We took our container and emptied it near the others. When we emptied it, the worms were all over the heap. We burned it.

Since there was almost nothing to buy, everything was so expensive. The smokers needed cigarettes really bad. They gave a fortune for a pack of cigarettes. Simple things were sold for astronomical sums of money. An egg was almost as valuable as gold. The gold was not valuable at all, in fact. It is all relative.
During the winter there was no central heating anywhere in the city. People had to make a way to boil the food and to warm themselves. A very few people had a furnace in the apartment, so everyone had to get one. Some people were making small metal furnaces. Some people bought them from those who knew how to make one. But, after getting a furnace, what was to be burned inside? The wood, of course. The mass hysteria started. All the trees were cut down in only a few days. Some people came after and dug the roots out. The roots could burn as well as the parts of the tree that were above the earth. After trees, it was time to burn the things from apartments that were left out. Tables, doors, closets, pictures and all the wooden objects were burned. Later it was books, old clothes, shoes… All those books that were only taking space on the shelves finally found its use. Everything that could burn disappeared from the face of the earth. In only a couple of months, the city looked as if a horde of termites passed through it and ate everything on their way. I heard a story of a cafe bar downtown. It used to have a heavy white wooden bar that had cost a fortune at the time it was bought. Now, it was chopped in pieces and took away by the people who needed it for the fire in their homes. The young people often thought:
"See, all these people earned throughout their lives - their expensive Persian mats, expensive shelves, paintings and clothes. They are burning it all now, just as if it was a junk. I'm never going to invest in material things. All their cars are now destroyed or taken away, or useless without fuel. Their things are burned to warm some food. They may be driven from their apartments any day. They may get killed any moment. I will never be as stupid as them. I will live my life to the fullest. All you have when you die are your memories and experiences. Therefore, live."
As the war progressed, the parts of the city slowly fell into aggressor hands. The front line was coming closer from the other side. The part of the city across the front line in our neighborhood we called the Village, because it was built up of private houses and it resembled a common village. We were never afraid that that line would be moved. Somehow, only the small weapons were involved in fighting there and we were not really concerned about our neighborhood falling into aggressor hands. But there were tanks coming from the other side. Part by part was simply overrun. Otes was bombarded for days before tanks and infantry came in. Next, Azici were bombarded for more than a week. There were no more houses to defend, only ruins. The tanks only passed through it. The fighting was coming closer to our neighborhood. In the night when Azici were overrun, everybody in the neighborhood had his or her things packed. We picked some basic things and prepared them into a bag or two that we could carry with us. We were sitting in the front of our entrance without a word. Some people were making a plan of escape. In case of heavy fire, the neighbors from the next entrance would have to go across the roof to get to our staircase. Then they would come down and we would all together run into a next entrance, that was only a few meters away. From there, we would pass through an apartment on the ground floor and come out on the balcony on the other side. From there we would run across the open space towards the next building and then further on towards the town. Wherever we would end, we would at least have some of our most basic stuff, like some clothes and stuff for personal hygiene. No other thing mattered.

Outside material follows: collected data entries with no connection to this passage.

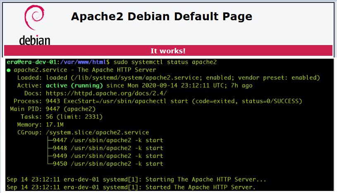
Task: Click the "active (running)" status text
Action: click(74, 86)
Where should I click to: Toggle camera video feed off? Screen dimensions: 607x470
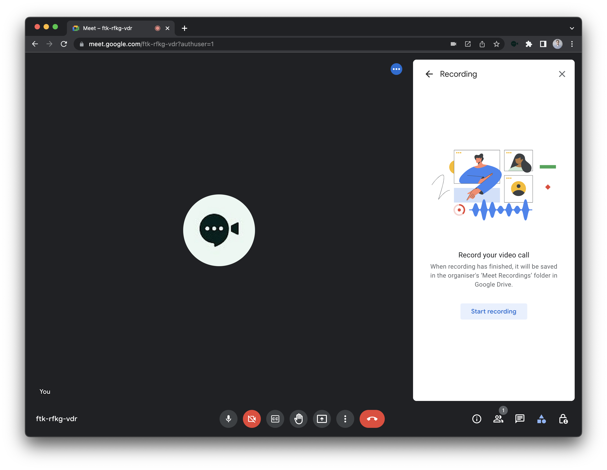pos(252,419)
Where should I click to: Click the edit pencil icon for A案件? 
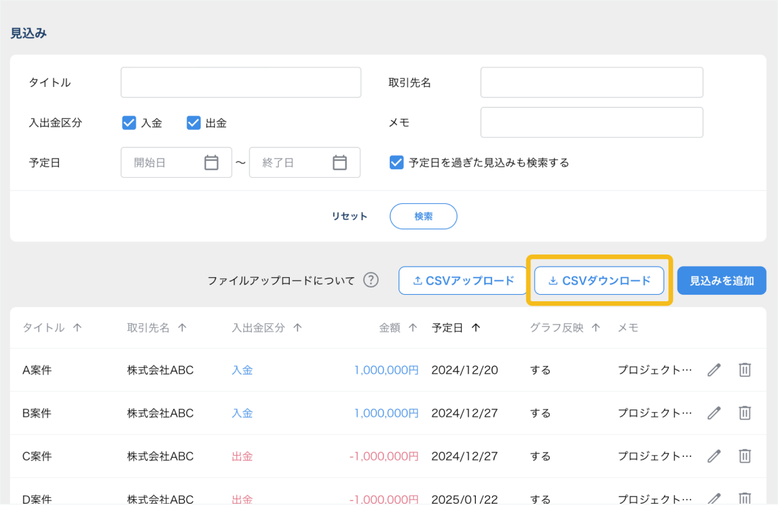coord(714,370)
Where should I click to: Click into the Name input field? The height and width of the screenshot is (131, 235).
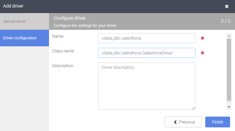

After the first year it all was getting too common. People get used to anything. Just like in that story about a frog. Like, if the frog is put into the water and then boiled slowly, it would eventually cook. But if the frog would be put into already hot water, it would immediately jump out. So did the people. During the first winter there was a moment when nothing was sacred to me. I had worn everything I could wear. I had several pairs of socks on my legs and my winter boots. I had my pajamas and thermo-trousers for winter. I wore several shirts and fathers thick winter coat that was used in the former Army. I had two pairs of gloves and a furred hat that came along with the coat. Yet, standing in the queue to get two cans of water, I could feel the cold wind blowing through my bones. I was freezing. I did not feel my fingers or toes. Taking that water and climbing the stairs to the fifth floor I was swearing everything I could think of. and the water was spilling out which made me swear even more. I did not say a word because I knew it was useless, but within I was yelling. And then, the moment of realization. I was laughing at myself and said: "The people are cattle. They will get used to anything."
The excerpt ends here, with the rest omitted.